Handschrift, um 1290/1300  circa 1460

Source   Book of Hours/ Livre d’heures/ Stundenbuch – Utrecht, Master of Catherine of Cleves, Lieven van Lathem (illuminators); Museum Meermanno-Westreenianum (MMW), Den Haag: Ms. 10 F 50, fol. 6r

Public Domain, https://commons.wikimedia.org/w/index.php?curid=2673623

In the Medieval Bestiary, you can read,

The History of Reynard the Fox edited by Henry Morley, LL.D. William Caxton’s English Translation of 1481 originally published as part of Early Prose Romances George Routledge and Sons London, 1889

Reynard the Fox was medieval Europe’s trickster figure, a nasty but charistmatic character who was always in trouble but always able to talk his way out of any retribution. (…)In editing this edition in 1889, Morley modernized the spelling of words still in common use in his day, but did not attempt to modernize the style of the text. The result is a readable text that has all the flavor of the original.

In 1945 an American version appeared, written by Harry J. Owen and illustrated by Keith Ward and it is not difficult to appreciate the influence of Ward drawings in the work or Anderson for Disney Robin Hood.

Nick Wilde is that sort of secondary character which the audience loves as much as the protagonist, sometimes even more. It is the case of Jack Sparrow, for instance, who, I promise you, is not the protagonist of the story. However, according to the audience, it is, definitely, the Main character of it.

Zootopia is a detective’s story. Hollywood knows everything about that gender. The very first film detective appeared in 1909 during the silent era. It was French and it was a series as well. It was called Nick Cramer.  Coincidence or homage? Who knows… does it matter?
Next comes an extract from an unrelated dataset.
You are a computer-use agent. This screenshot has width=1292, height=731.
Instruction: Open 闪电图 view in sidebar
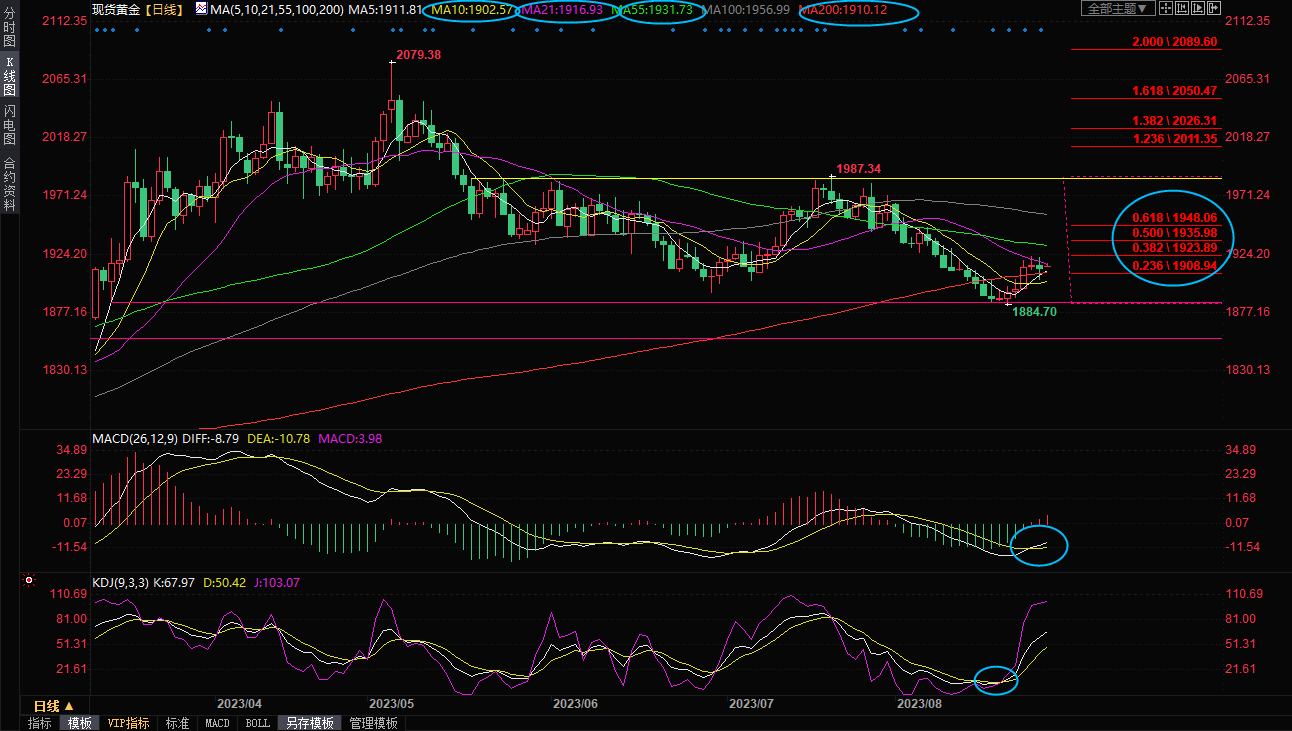click(x=9, y=126)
But, one thing is crystal clear, create is re-invent. New writes are usually afraid of taking in consideration old classic master and that is a rookie critical mistake. Mickey Mouse is anything else than an Oswald evolution and if you want to know something about adventures all you have to do is to read Homero or Virgilio. The interest of the story does not lie in the fact that nobody hear before; but in your point of view of it.